The task. Please copy the entries below word for word, leaving out any image.

[Saved data entries]

════════════════════

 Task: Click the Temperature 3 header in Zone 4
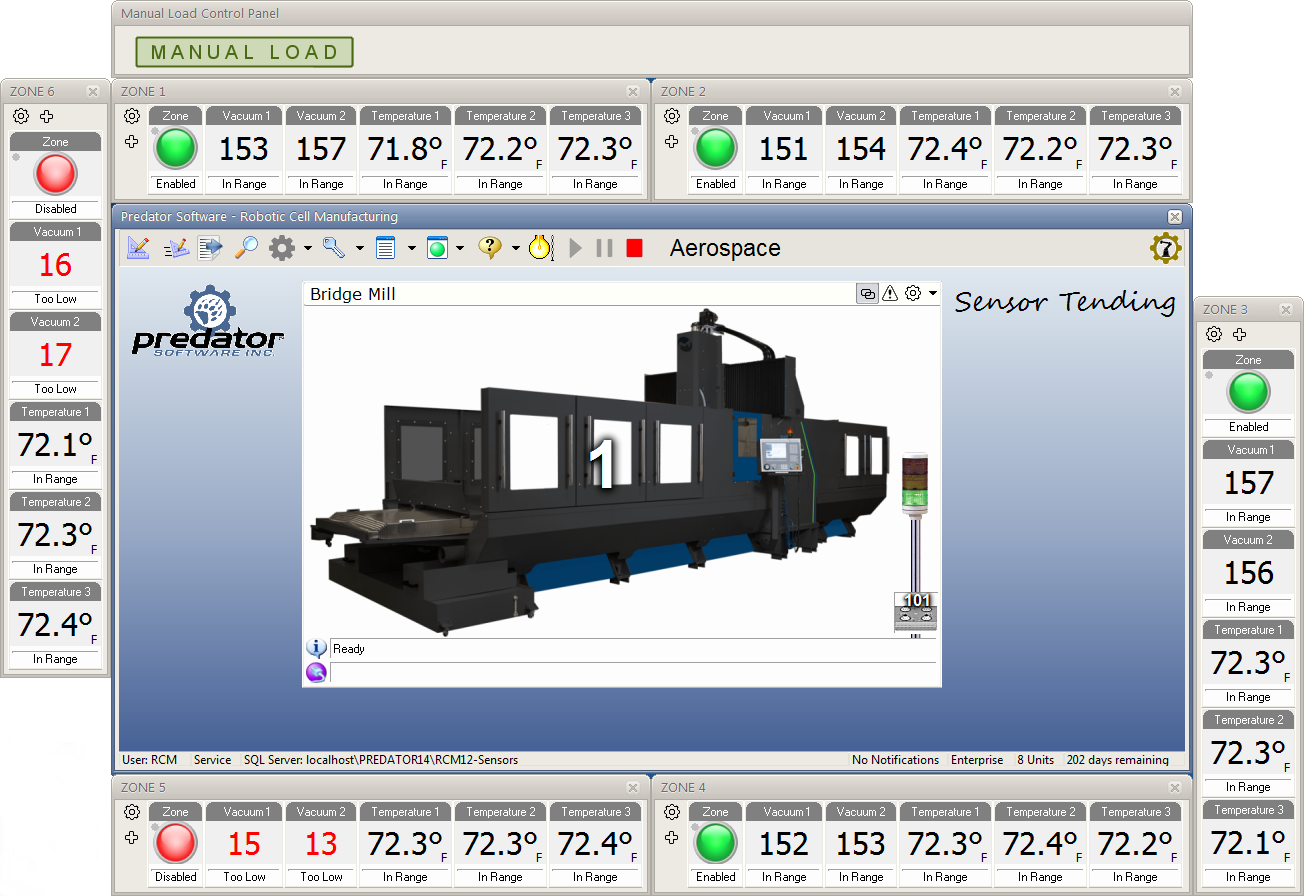tap(1136, 812)
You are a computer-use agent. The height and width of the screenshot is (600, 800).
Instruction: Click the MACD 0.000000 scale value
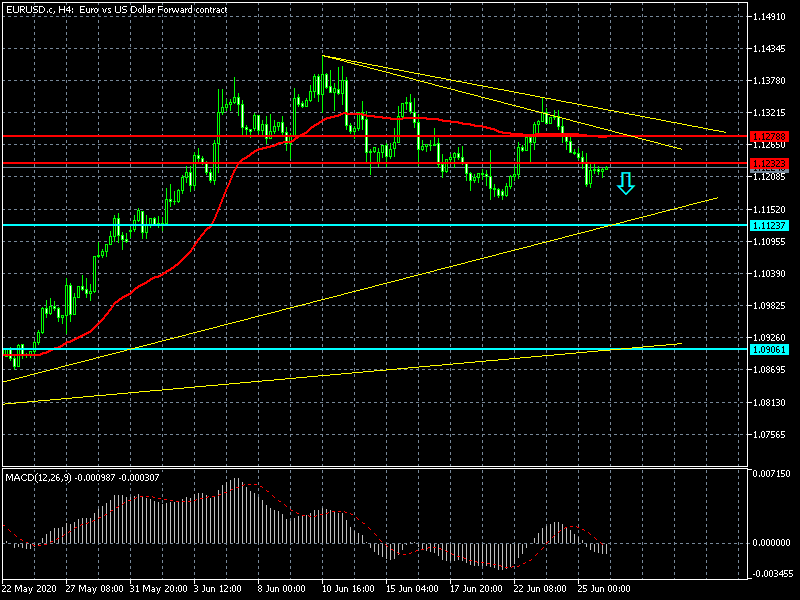point(771,543)
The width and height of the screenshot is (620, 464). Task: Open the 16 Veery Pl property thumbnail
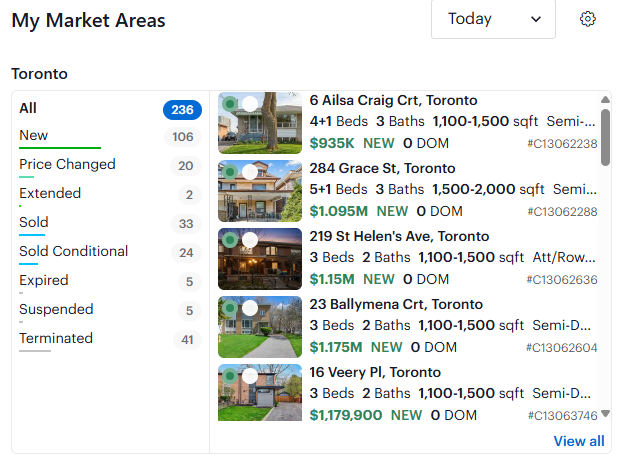tap(260, 392)
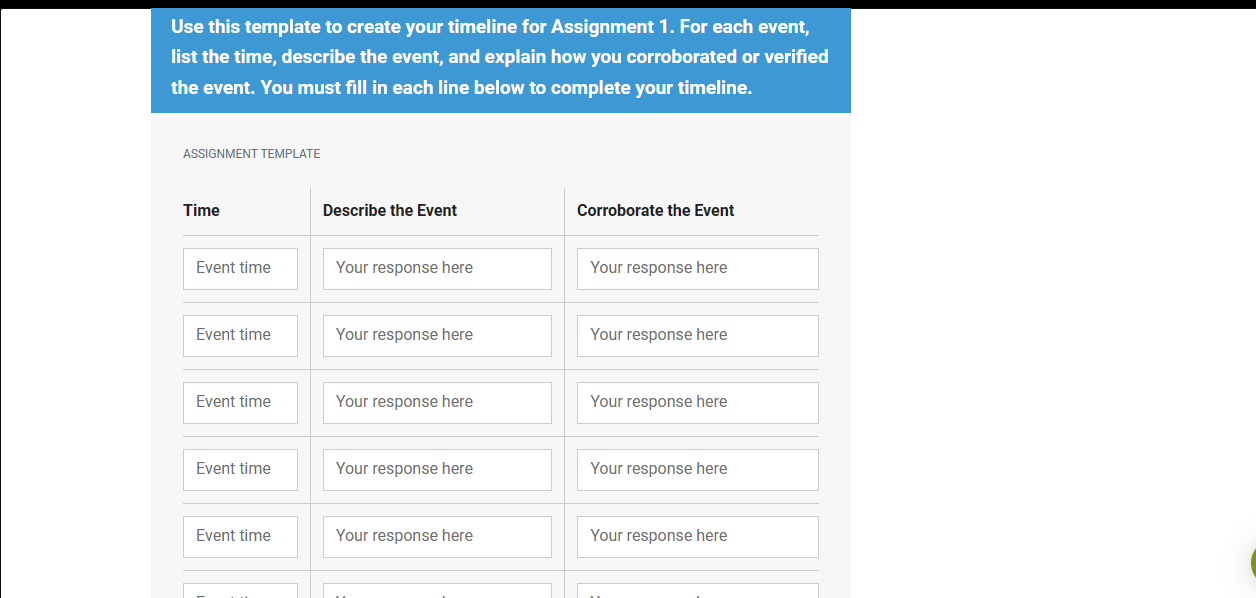Select fifth row Corroborate the Event response box
The height and width of the screenshot is (598, 1256).
(x=698, y=537)
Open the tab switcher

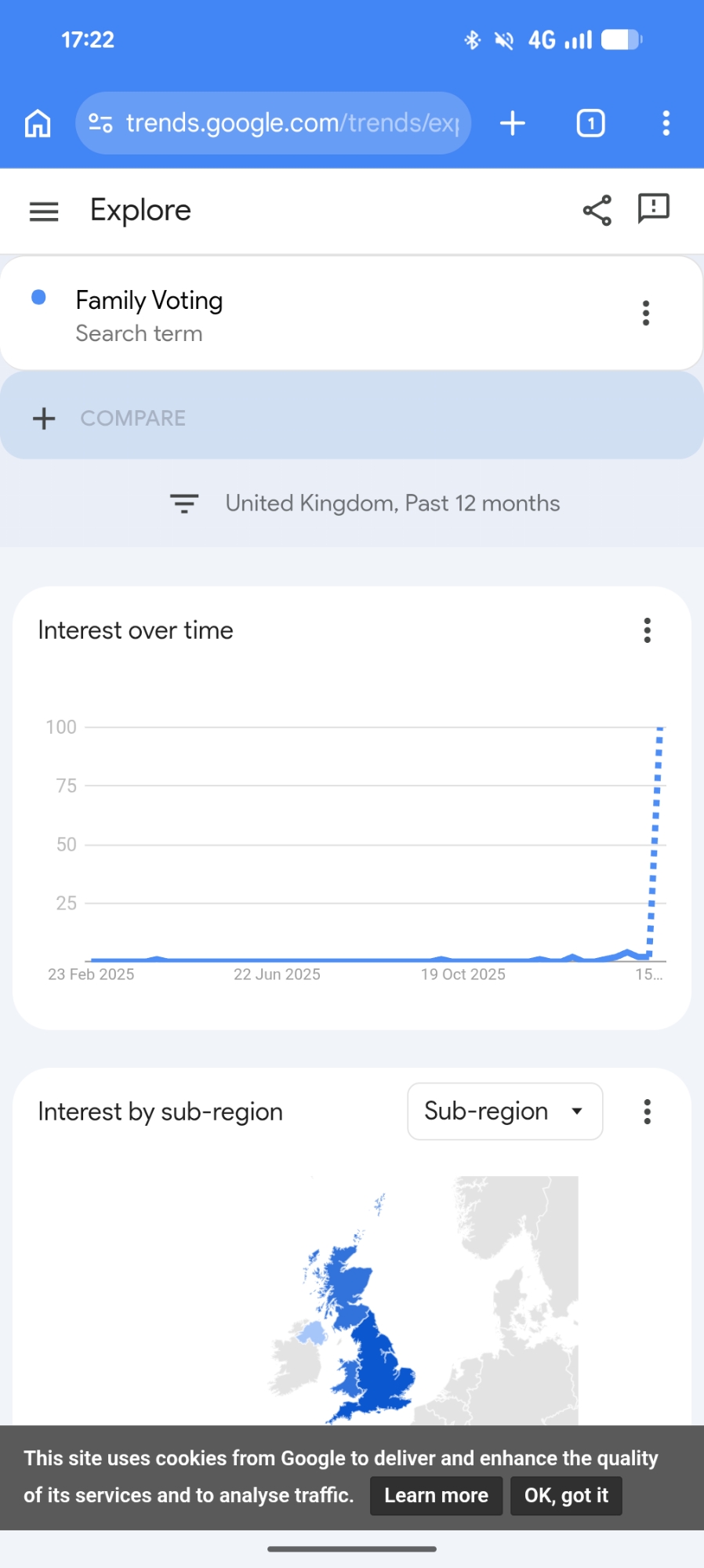(x=590, y=123)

════════════════════

Response.
 Task: Click the Temperature 3 header in Zone 4
tap(1136, 812)
You are a computer-use agent. The height and width of the screenshot is (600, 800).
Instruction: Click the MACD 0.000000 scale value
point(771,543)
The width and height of the screenshot is (620, 464). Task: Open the 16 Veery Pl property thumbnail
tap(260, 392)
Select fifth row Corroborate the Event response box
The height and width of the screenshot is (598, 1256).
(x=698, y=537)
Open the tab switcher

(x=590, y=123)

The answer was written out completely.